Las razones son muchas, pero se resumen en un dicho muy colombiano: no hay que patear la lonchera. Como lo muestra el bochornoso cierre de Cambio, en el mundo de los intereses económicos, licitación mata expresión. Por eso, con excepciones notables, los periodistas optan por no meterse en líos con el sector privado. Y muchos otros —funcionarios públicos, abogados, opinadores o asesores— prefieren no arriesgar un contrato o un puesto en una junta directiva.
Por eso mismo las excepciones son tan meritorias. Ahí están las columnas de Daniel Coronell en Semana, o las investigaciones semanales de Norbey Quevedo en El Espectador, que denuncian abusos privados y públicos por igual. Su hazaña es invertir la escala de valores nacional. Es la escala que se aprende en los colegios y que ha canonizado Uribe, donde lo “in” es ser un berraco, un varón, un vivo; y lo “out” es ser el sapo, el que se deja partir la cara, el marica. Lo de Coronell y Quevedo es el sueño de cualquier nerd: un ratón de biblioteca que le gana la partida al Uribito del colegio. La venganza de los sapos.
Pero los medios y los periodistas independientes son bien conocidos. Quiero concentrarme en una figura heroica anónima, el equivalente en el sector público del sapo valeroso: el superintendente. El solo nombre del cargo ya suena aburrido. Pero el “Súper” cumple una función esencial en una economía de mercado: supervisar la conducta de los agentes privados para que cumplan las reglas de juego. Como diría Karl Polanyi, su tarea consiste en salvar al capitalismo de los capitalistas.
Un superintendente financiero idóneo supervisa a los bancos para evitar descalabros como el que armaron los incontrolados banqueros de Wall Street. Si aquí hubiéramos tenido un buen Superintendente de Salud, no estaríamos pagando con nuestros impuestos medicamentos recobrados, a precios astronómicos, por las EPS. Si la Superintendencia de Servicios Públicos funcionara, uno tendría a quien ponerle la queja por el pésimo servicio de las compañías de agua, luz o teléfono.

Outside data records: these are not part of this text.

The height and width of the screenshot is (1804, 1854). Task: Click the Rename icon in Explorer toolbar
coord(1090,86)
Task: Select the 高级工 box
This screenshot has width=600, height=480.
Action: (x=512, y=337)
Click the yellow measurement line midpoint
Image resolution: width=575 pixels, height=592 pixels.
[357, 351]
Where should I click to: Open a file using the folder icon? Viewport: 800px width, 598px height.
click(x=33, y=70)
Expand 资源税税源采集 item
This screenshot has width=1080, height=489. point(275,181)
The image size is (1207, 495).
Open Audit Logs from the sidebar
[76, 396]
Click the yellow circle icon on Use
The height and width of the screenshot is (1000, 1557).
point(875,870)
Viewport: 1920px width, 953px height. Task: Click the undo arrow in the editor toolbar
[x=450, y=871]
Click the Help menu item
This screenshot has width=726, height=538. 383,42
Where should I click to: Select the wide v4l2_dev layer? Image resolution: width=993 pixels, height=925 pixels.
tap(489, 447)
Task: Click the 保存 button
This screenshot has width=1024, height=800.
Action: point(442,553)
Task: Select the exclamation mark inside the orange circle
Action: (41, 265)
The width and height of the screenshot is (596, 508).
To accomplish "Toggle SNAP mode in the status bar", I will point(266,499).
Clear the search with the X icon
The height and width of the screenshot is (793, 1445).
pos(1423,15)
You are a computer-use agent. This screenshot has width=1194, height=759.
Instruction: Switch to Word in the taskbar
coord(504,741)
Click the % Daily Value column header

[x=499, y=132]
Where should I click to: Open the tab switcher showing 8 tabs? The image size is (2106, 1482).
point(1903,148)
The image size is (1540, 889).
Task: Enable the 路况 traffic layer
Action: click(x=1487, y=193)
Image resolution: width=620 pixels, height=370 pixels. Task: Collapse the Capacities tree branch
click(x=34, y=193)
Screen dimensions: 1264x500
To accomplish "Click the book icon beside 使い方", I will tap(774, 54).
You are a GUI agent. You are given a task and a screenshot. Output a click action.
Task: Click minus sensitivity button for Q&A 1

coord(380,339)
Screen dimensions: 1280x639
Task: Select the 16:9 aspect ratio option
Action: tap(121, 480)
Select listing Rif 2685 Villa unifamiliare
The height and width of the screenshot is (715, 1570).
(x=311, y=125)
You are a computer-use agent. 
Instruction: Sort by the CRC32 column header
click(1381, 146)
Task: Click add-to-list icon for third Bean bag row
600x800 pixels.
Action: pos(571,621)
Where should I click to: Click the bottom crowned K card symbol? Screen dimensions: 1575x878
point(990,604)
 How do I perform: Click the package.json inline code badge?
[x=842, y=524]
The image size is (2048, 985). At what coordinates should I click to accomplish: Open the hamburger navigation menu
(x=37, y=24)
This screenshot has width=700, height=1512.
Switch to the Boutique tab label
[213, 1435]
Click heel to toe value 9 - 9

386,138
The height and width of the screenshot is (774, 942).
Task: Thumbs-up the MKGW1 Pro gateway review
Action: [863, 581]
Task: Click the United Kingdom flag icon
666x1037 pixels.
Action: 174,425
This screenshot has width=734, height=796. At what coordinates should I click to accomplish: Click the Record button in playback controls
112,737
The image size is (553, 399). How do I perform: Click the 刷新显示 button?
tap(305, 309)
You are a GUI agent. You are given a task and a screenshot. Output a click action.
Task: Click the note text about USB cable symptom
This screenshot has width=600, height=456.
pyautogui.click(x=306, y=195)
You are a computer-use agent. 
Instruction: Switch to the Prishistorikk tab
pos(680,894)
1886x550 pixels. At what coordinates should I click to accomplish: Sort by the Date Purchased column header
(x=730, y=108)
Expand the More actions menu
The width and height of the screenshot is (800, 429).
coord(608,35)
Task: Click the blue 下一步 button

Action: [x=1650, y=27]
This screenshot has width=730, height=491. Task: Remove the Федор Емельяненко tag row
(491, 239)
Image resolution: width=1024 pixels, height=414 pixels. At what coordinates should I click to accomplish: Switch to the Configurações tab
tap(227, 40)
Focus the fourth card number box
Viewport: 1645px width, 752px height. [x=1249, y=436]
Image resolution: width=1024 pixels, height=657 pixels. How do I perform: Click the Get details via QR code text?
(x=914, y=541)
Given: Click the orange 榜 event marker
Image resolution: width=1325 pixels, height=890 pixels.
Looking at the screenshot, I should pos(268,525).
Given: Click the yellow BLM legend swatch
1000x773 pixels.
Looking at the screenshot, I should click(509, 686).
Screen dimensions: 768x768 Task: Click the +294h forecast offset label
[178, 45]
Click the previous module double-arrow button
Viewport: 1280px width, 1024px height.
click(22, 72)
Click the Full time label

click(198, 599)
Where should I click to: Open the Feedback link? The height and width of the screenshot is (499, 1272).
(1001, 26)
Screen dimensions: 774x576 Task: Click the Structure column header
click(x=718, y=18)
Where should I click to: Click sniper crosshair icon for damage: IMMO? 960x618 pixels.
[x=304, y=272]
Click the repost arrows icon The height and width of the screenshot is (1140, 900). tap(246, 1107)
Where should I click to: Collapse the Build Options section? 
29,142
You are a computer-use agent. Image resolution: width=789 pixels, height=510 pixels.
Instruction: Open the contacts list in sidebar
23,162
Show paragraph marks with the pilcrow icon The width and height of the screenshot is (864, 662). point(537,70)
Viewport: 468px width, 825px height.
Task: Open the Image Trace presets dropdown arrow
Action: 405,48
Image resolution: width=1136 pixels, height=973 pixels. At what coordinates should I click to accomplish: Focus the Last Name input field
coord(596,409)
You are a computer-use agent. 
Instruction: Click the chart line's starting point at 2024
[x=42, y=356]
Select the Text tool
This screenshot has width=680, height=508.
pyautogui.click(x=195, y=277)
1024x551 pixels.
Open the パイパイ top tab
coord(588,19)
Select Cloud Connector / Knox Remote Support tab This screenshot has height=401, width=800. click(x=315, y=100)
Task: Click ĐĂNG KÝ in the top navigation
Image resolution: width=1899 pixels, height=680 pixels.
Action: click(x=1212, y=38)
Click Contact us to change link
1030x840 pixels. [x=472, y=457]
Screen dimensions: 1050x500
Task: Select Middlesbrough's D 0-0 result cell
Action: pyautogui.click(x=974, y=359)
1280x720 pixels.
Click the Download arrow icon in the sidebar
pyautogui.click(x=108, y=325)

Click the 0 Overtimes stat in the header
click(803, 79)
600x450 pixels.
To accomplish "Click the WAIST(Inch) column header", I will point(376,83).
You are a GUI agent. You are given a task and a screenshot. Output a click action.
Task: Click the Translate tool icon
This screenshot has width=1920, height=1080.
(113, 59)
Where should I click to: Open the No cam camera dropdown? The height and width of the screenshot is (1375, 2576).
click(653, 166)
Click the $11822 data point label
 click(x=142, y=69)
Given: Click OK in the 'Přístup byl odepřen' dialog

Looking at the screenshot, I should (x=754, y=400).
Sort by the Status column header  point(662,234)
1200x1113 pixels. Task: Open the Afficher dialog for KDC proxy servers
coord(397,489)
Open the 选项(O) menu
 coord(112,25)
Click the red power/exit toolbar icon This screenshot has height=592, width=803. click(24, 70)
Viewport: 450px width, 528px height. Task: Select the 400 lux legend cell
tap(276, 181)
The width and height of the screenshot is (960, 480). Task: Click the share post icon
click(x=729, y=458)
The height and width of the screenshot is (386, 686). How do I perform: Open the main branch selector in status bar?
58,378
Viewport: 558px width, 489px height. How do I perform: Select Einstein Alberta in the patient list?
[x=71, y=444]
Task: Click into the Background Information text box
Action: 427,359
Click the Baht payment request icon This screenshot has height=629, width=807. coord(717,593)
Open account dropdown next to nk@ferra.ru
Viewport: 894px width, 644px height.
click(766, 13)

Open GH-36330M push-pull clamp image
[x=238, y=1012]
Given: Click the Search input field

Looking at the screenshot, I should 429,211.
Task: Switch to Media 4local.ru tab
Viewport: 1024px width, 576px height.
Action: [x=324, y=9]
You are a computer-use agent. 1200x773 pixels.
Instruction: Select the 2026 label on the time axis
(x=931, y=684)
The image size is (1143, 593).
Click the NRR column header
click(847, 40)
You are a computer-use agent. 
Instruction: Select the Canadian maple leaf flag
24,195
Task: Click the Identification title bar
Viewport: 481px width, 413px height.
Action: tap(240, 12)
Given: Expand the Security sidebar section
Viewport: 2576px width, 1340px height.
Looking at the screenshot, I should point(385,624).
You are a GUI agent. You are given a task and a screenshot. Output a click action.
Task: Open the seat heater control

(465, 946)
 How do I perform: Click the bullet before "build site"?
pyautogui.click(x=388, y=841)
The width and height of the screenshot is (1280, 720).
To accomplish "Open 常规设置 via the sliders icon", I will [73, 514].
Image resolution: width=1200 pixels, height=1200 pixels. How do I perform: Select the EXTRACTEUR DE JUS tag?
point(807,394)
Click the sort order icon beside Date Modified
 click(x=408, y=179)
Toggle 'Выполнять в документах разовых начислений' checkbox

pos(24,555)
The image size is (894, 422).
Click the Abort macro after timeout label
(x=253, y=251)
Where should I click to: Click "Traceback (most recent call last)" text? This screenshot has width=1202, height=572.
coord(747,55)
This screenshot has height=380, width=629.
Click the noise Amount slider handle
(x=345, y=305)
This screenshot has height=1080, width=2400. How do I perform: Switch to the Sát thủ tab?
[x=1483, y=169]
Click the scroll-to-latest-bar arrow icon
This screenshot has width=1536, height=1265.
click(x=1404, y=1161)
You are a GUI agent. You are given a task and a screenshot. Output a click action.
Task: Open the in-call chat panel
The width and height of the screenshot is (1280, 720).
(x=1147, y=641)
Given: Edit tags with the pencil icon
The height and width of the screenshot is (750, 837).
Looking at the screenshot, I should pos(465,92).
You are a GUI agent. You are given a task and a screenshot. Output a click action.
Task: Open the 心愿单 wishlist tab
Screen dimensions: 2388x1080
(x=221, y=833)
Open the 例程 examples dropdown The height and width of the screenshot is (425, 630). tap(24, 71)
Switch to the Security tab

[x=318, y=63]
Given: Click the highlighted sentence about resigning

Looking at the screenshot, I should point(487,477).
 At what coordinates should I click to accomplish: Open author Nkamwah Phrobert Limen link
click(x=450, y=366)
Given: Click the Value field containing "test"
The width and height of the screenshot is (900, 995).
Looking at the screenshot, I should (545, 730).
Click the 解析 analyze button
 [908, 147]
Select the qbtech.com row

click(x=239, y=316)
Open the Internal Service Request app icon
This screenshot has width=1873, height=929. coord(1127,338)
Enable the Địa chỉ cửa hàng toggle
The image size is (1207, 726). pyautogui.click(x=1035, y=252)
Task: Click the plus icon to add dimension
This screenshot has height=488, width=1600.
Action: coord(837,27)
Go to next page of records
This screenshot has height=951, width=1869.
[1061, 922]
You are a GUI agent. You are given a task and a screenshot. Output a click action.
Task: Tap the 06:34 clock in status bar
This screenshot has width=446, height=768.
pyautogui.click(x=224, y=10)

El problema, claro, es que los superintendentes tampoco quieren patear la lonchera. Y cuando se atreven, se enfrentan a presiones inmensas. Por eso es tan común que los superintendentes incisivos terminen dejando el cargo por “razones personales”. Basta recordar la salida de Jairo Rubio y Emilio Archila de la Superintendencia de Industria y Comercio, o la de Augusto Acosta de la Superintendencia Financiera.
Por eso, desde ya, postulo como héroe anónimo del año al actual superintendente de Industria, Gustavo Valbuena. Cuenta Semana que Valbuena se ha arriesgado a hacer lo que pocos. Apenas asumió el cargo, ratificó una multa a todos los bancos por cobrar comisiones exageradas al comercio por el uso de tarjetas de crédito. Acaba de sancionar a los 10 principales ingenios azucareros por un supuesto acuerdo de precios. Por la misma razón, impuso una multa millonaria a las tres cementeras más grandes del país y a dos grandes compañías chocolateras.
Bien por el Súper-Valbuena. Ojalá dure.